***** Given data *****

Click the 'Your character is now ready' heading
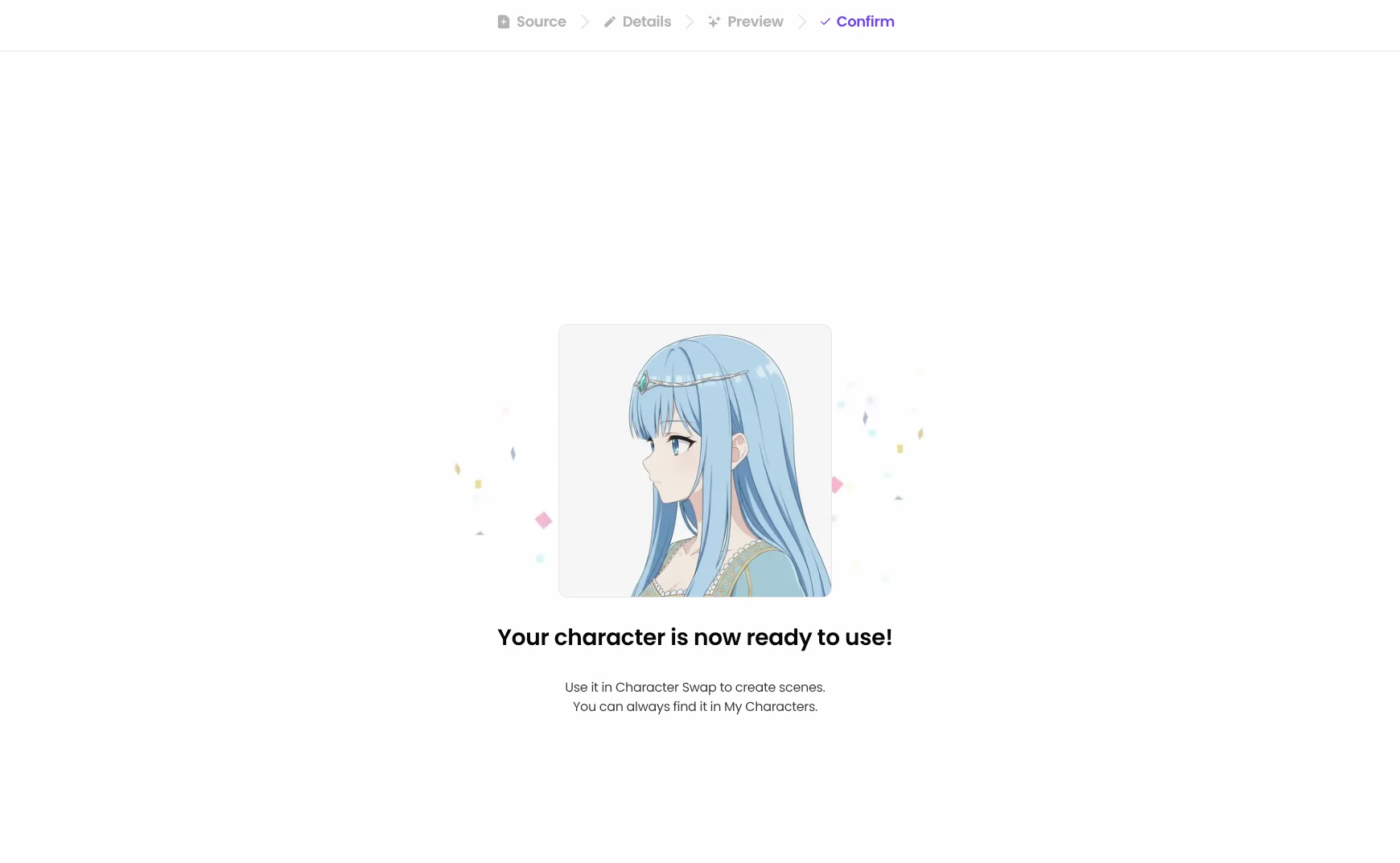 pos(695,637)
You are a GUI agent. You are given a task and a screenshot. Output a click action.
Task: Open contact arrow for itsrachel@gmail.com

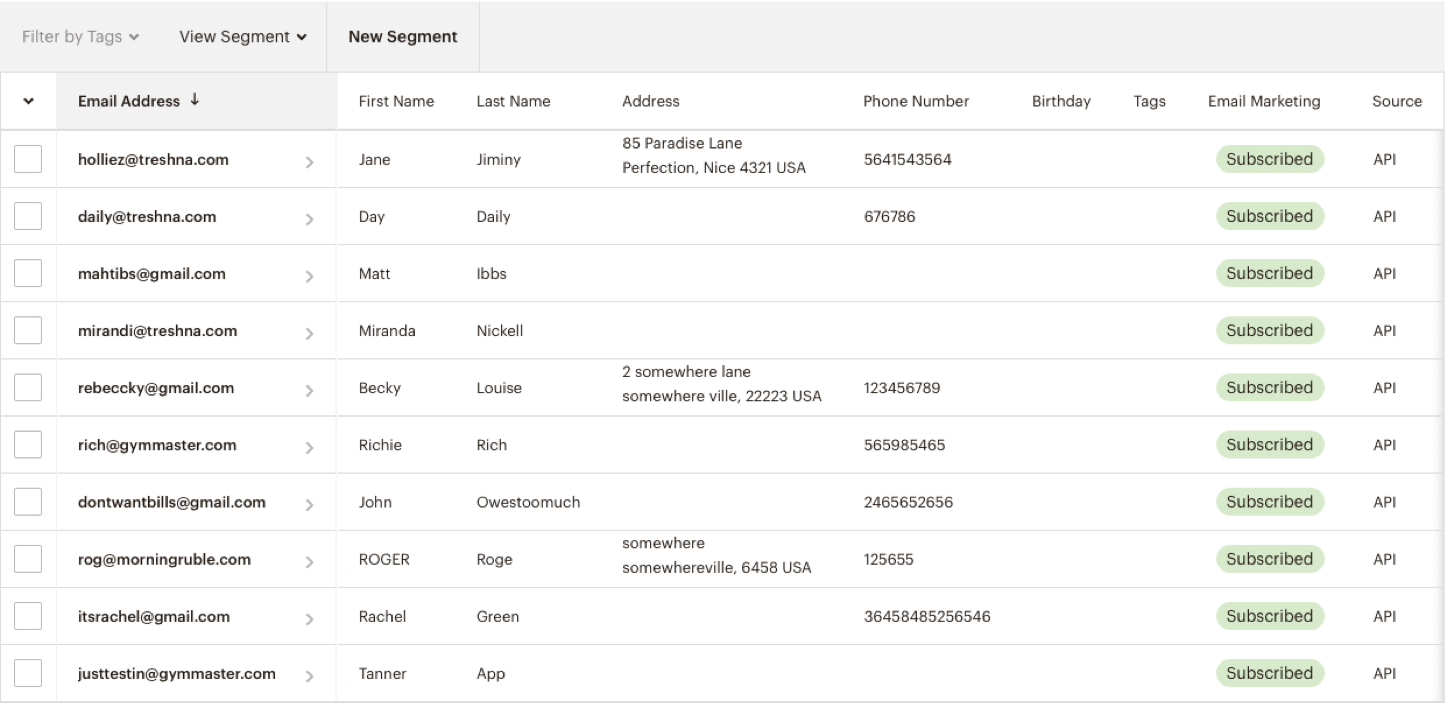point(309,618)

*****

Task directions>
Identify each line in the items above that contains the string "itsrachel", and reproduce every such line in full.

Reply to the task>
Task: Open contact arrow for itsrachel@gmail.com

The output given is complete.